Fuera de estos supuestos, la designación del DPD no dejará de ser correcta, simplemente obedecerá a otros criterios como son la proactividad e incremento del cumplimiento normativo por parte de la empresa y estará amparado por el artículo 37, apartado 2, de la LOPDGDD. 

A TENER EN CUENTA. El incumplimiento de la obligación de designar un DPD, dentro de los supuestos de este artículo 34 de la LOPDGDD y 37 del RGPD, es condenado como infracción grave a tenor de lo dispuesto en el artículo 73, letra v) de la LOPDGDD.

CUESTIONES

1. Un despacho de abogados ¿está obligado a nombrar un DPD?

Para responder a esta cuestión hay que tener en cuenta más de un elemento. En efecto, pudiera enmarcarse este tipo de entidades en el tercer condicionante indicado en el RGPD, por el tratamiento de categorías especiales de datos y datos relativos a condenas e infracciones penales. Sin embargo, se requiere que dicho tratamiento se realice a gran escala. Por esta razón, lo que se debe valorar es el tamaño de la entidad, el alcance territorial de sus tratamientos y el volumen de interesados de los que manejan datos.
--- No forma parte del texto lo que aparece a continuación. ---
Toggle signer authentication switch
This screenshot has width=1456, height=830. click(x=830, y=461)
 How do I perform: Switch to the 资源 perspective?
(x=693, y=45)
Por esta razón, atendiendo a la estructura de la empresa, podemos afirmar que, si se trata de un despacho común, unipersonal o con pocos socios y de pequeño volumen, no necesitará nombrar DPD. De todos modos, toda vez que el colegio de abogados haga su emplazamiento deberá nombrarlo, sería interesante hacer expansivo sus servicios al despacho.

Consultar Directrices sobre los delegados de protección de datos del Grupo de Trabajo sobre protección de datos del artículo 29. 

2. Una consulta médica ¿está obligada a nombrar un DPD?

Al igual que ocurre en el ámbito del ejercicio de la abogacía, es cierto que los datos que se manejan en una consulta médica revisten la categoría de especial sensibilidad y podrían enmarcarse dentro de un ámbito especialmente protegido. Sin embargo, si la consulta médica está compuesta por un solo profesional, no será obligatorio su nombramiento.

En caso de configurarse en torno a una clínica con pluralidad de profesionales, se debe valorar si las operaciones de tratamiento que realizan entrañan alto riesgo para los derechos y libertades de los interesados. En caso afirmativo, deberá designarse un DPD.

Consultar Directrices sobre los delegados de protección de datos del Grupo de Trabajo sobre protección de datos del artículo 29.